THE INPUT below:
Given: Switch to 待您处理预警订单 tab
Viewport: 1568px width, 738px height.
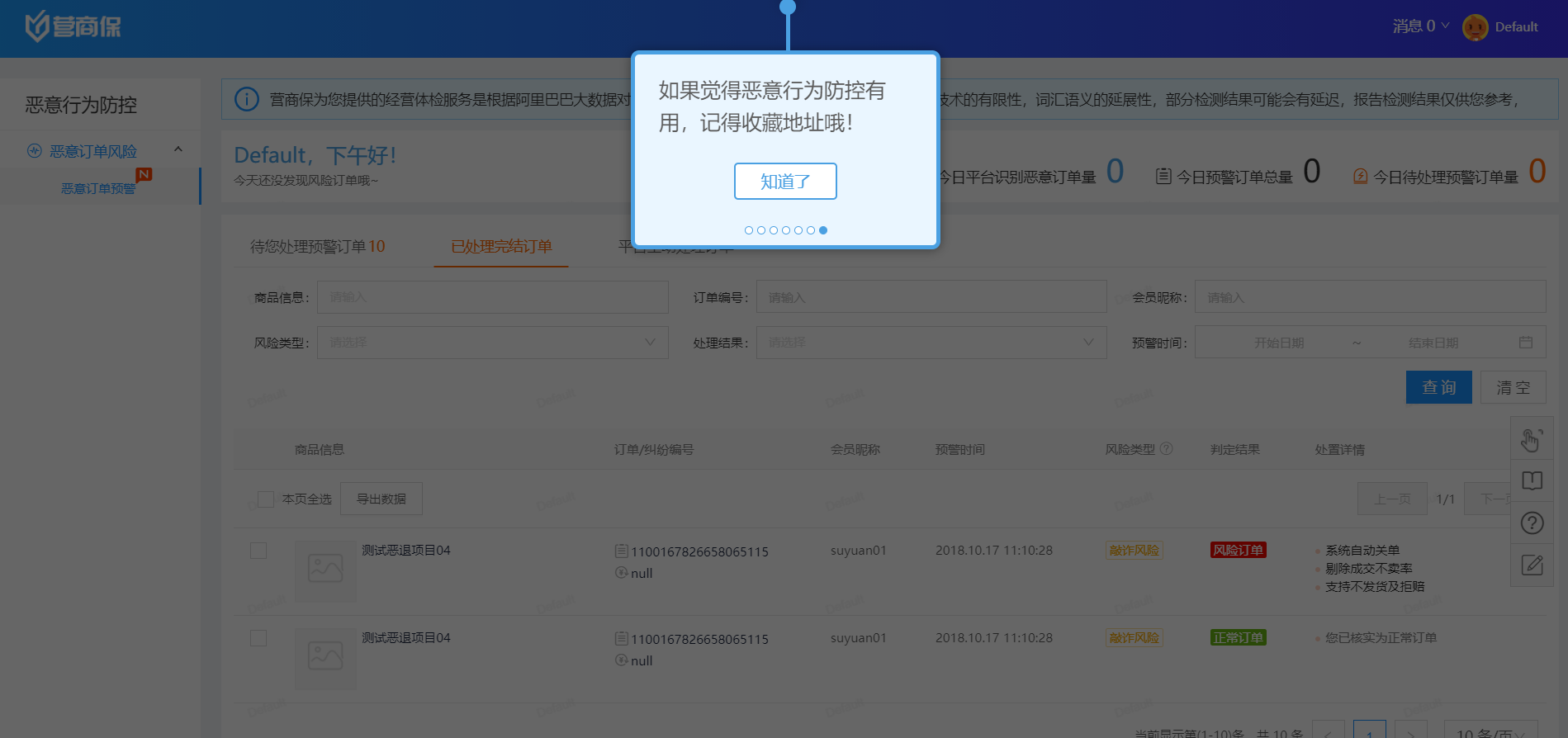Looking at the screenshot, I should 317,247.

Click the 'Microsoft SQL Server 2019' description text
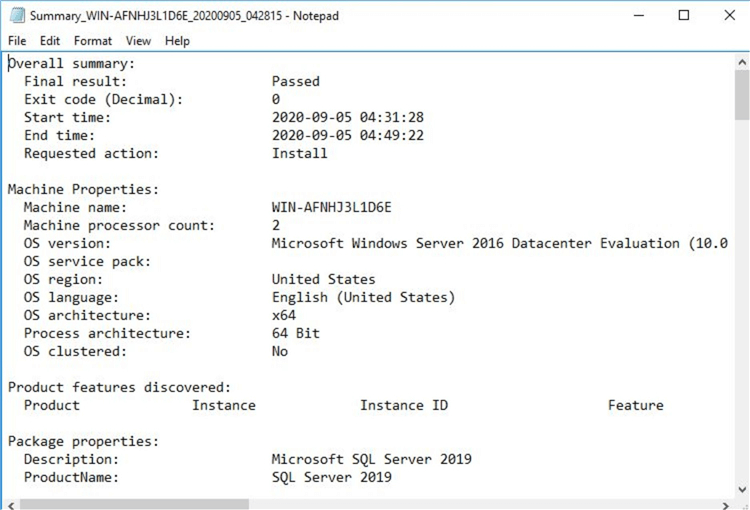(x=372, y=459)
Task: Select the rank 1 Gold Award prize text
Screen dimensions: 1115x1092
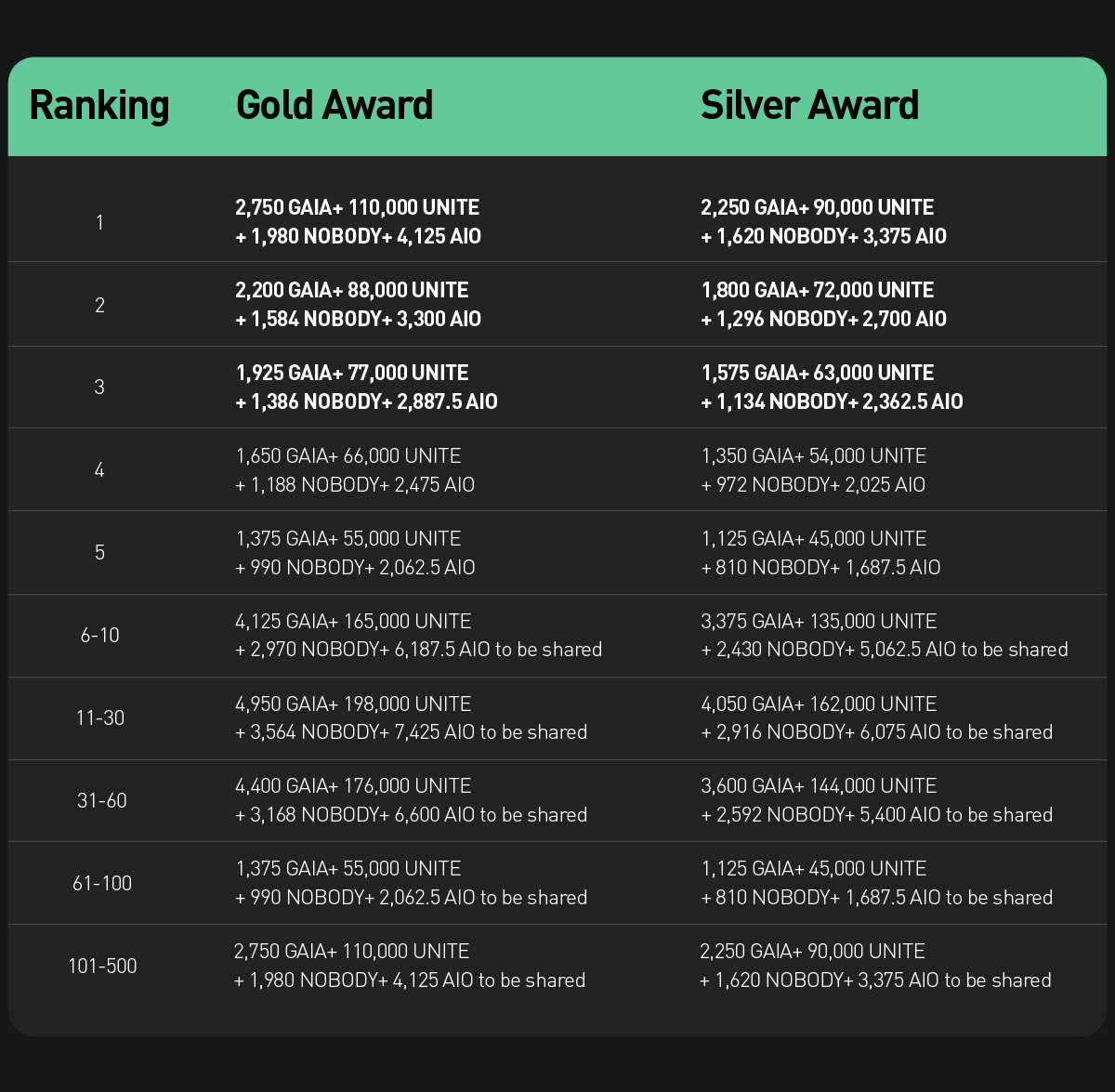Action: 358,221
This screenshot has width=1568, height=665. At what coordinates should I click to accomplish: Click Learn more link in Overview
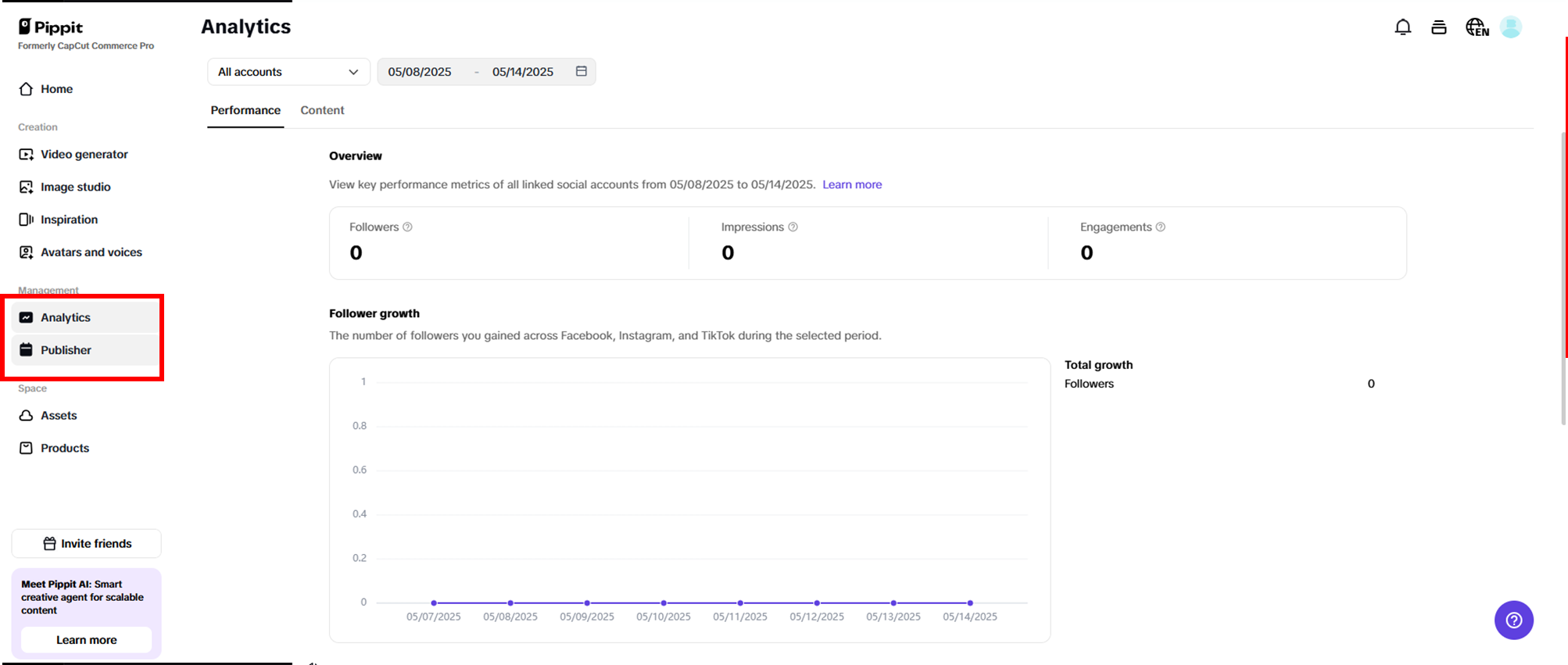(852, 184)
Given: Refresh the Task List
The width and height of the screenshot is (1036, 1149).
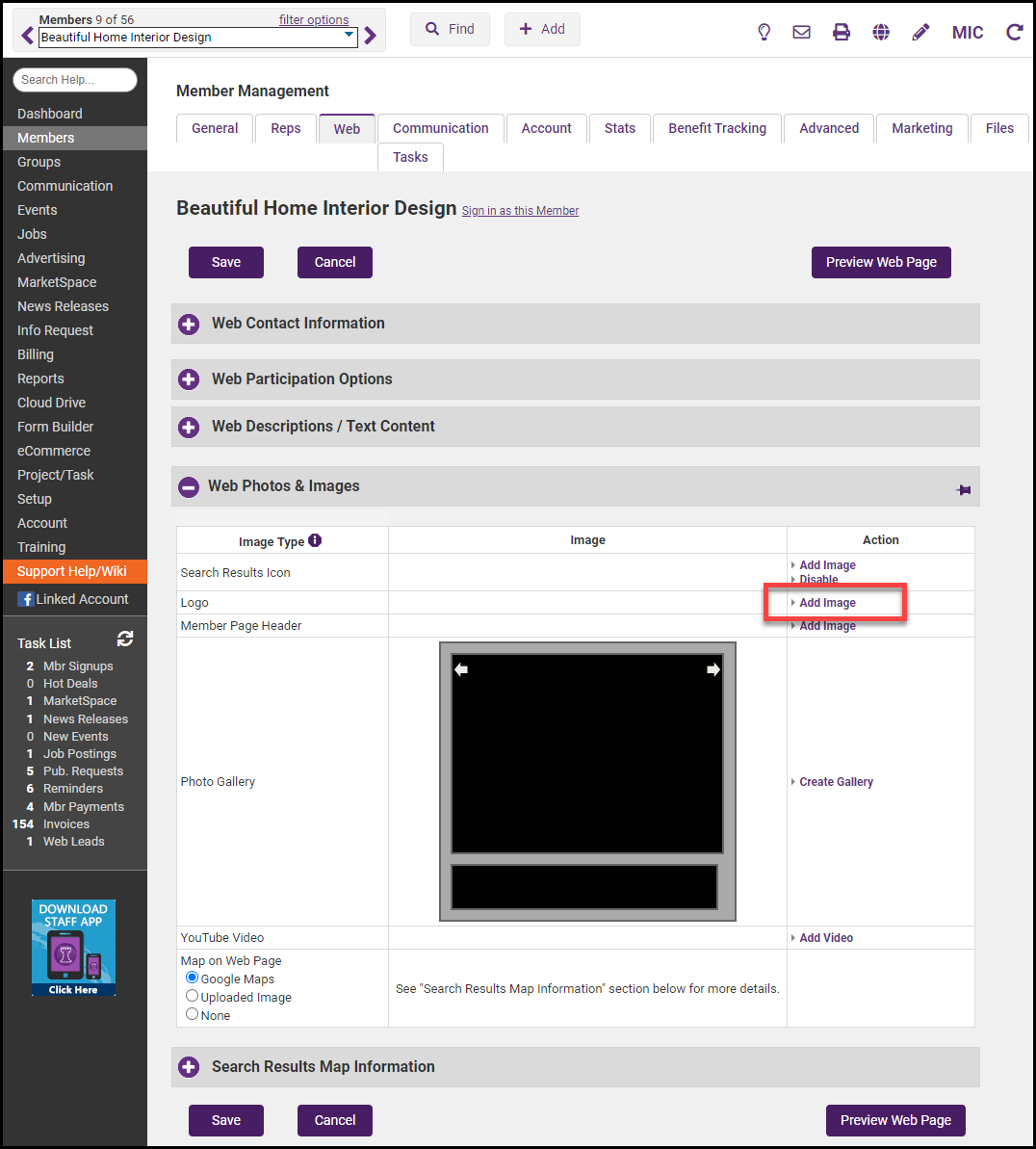Looking at the screenshot, I should point(125,639).
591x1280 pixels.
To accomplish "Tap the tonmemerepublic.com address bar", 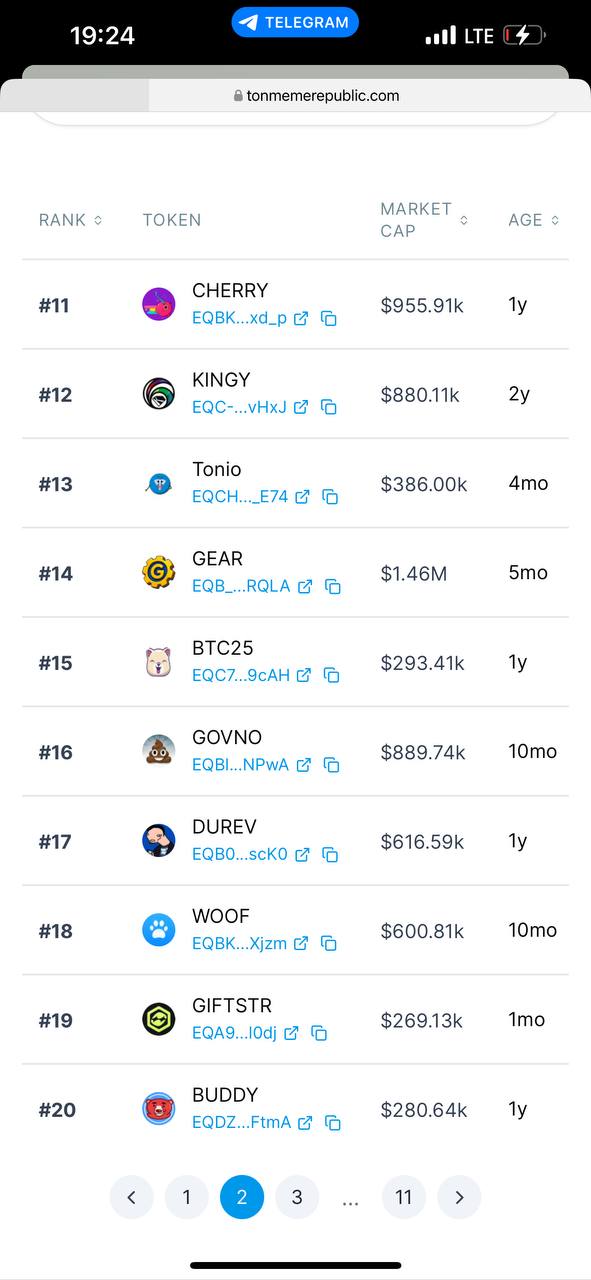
End of THE INPUT.
= WHAT YOU SHOULD DO =
When a line of the records above contains the string "Task", count it once; then give the total and nothing else.

= YOUR RESPONSE =
2